**DESCRIPTION OF THE TASK:**
Going from the line that contains "You are a computer-use" through the last line of the records, set down each line again exactly, both included, with pictures left out.

**DATASET EXTRACT:**
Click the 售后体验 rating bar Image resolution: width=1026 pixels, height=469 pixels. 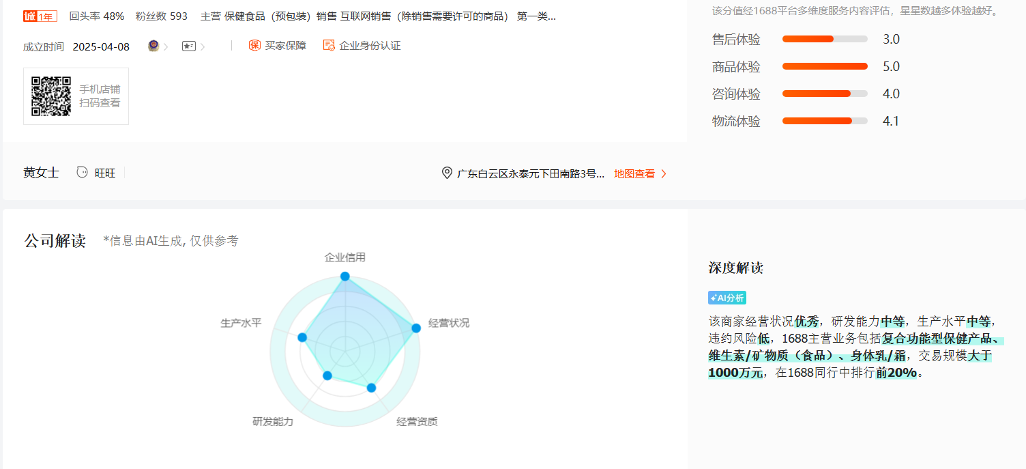pos(825,39)
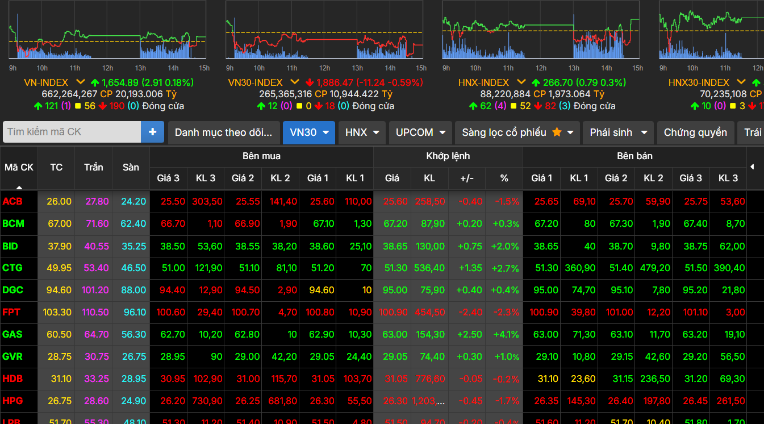Open Danh mục theo dõi watchlist
The image size is (764, 424).
224,132
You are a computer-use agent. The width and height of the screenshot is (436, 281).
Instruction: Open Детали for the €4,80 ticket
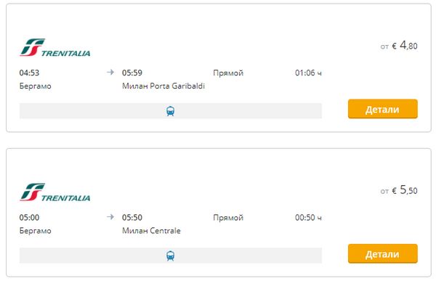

**PROBLEM SOLUTION:**
You are a computer-use agent. The width and height of the screenshot is (436, 281).
Instruction: Open Детали for the €4,80 ticket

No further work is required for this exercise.